─── DATA ENTRIES
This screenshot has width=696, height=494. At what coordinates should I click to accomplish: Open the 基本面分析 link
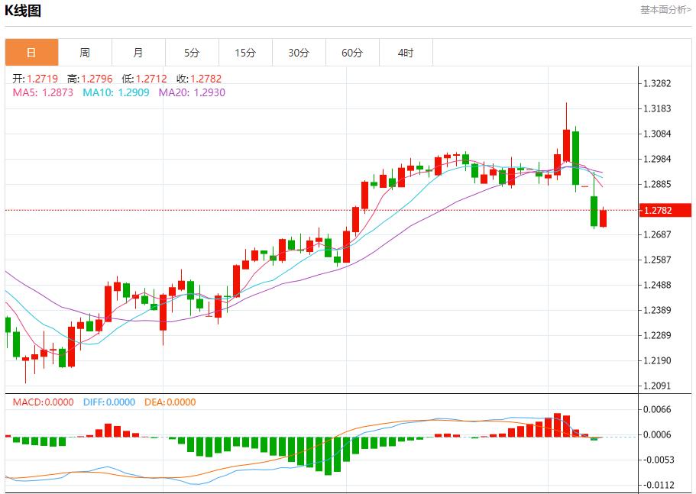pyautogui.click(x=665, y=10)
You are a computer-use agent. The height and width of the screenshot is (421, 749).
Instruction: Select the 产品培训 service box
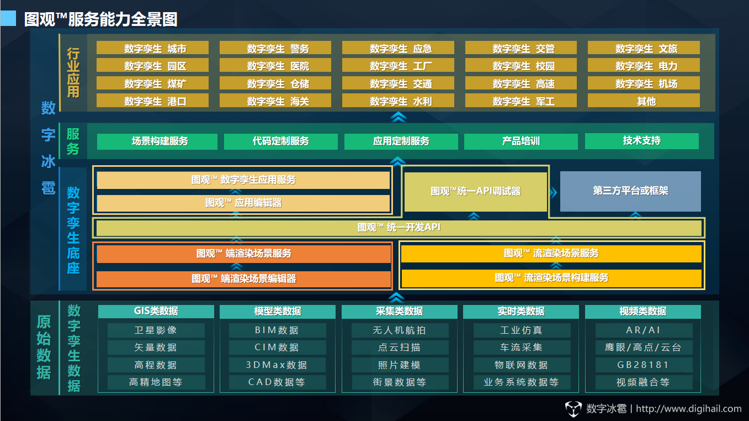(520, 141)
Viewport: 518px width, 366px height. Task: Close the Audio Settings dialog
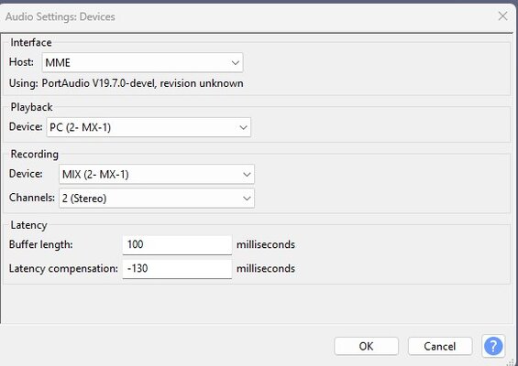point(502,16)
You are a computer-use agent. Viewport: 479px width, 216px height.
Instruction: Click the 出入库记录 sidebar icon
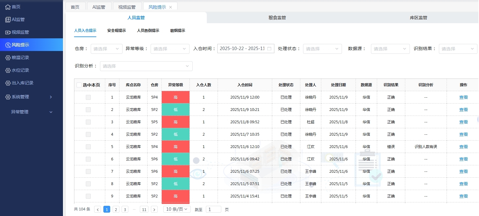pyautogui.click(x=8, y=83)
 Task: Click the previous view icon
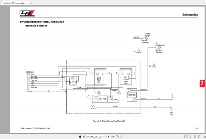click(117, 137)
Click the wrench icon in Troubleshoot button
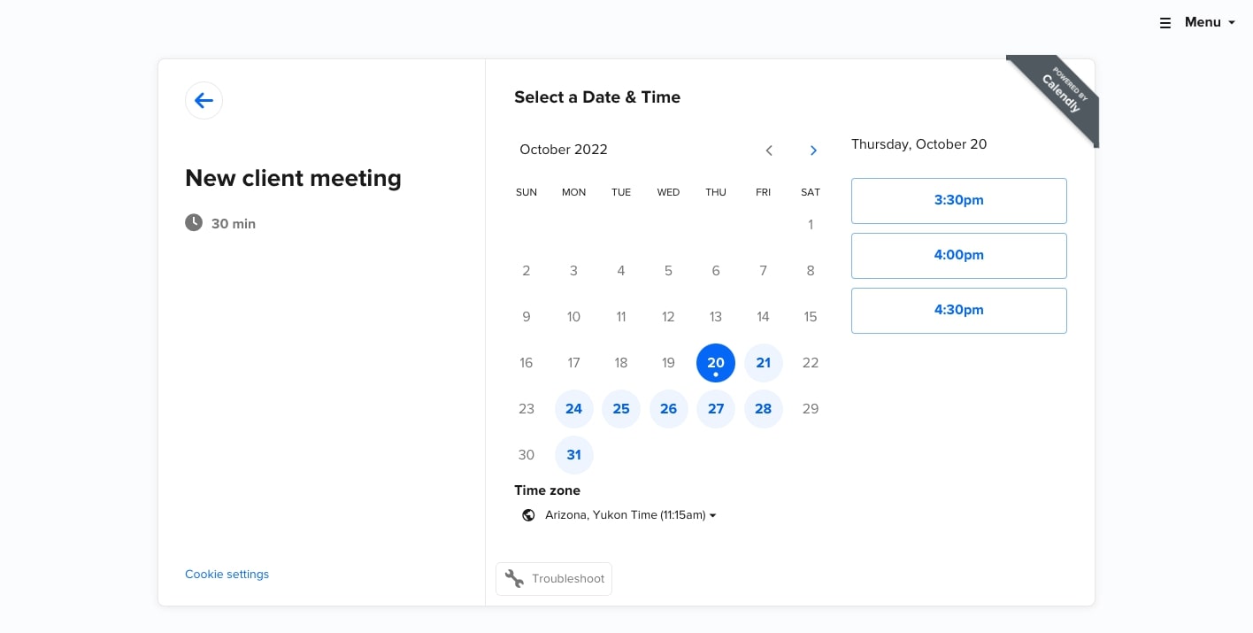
──────
## PROBLEM DESCRIPTION
In the stretch from the line containing "Viewport: 518px width, 366px" through the end of the listing, swap "icon" for "symbol" everywhere it appears and leave everything else unchanged. Give back only those lines, without the pictures.

## COMPLETED TASK
Viewport: 518px width, 366px height. Task: Close the Audio Settings dialog
point(502,16)
You are a computer-use agent. Viewport: 479px width, 216px height.
Instruction: Click the 出入库记录 sidebar symbol
pyautogui.click(x=8, y=83)
 Task: Click the previous view symbol
click(117, 137)
Click the wrench symbol in Troubleshoot button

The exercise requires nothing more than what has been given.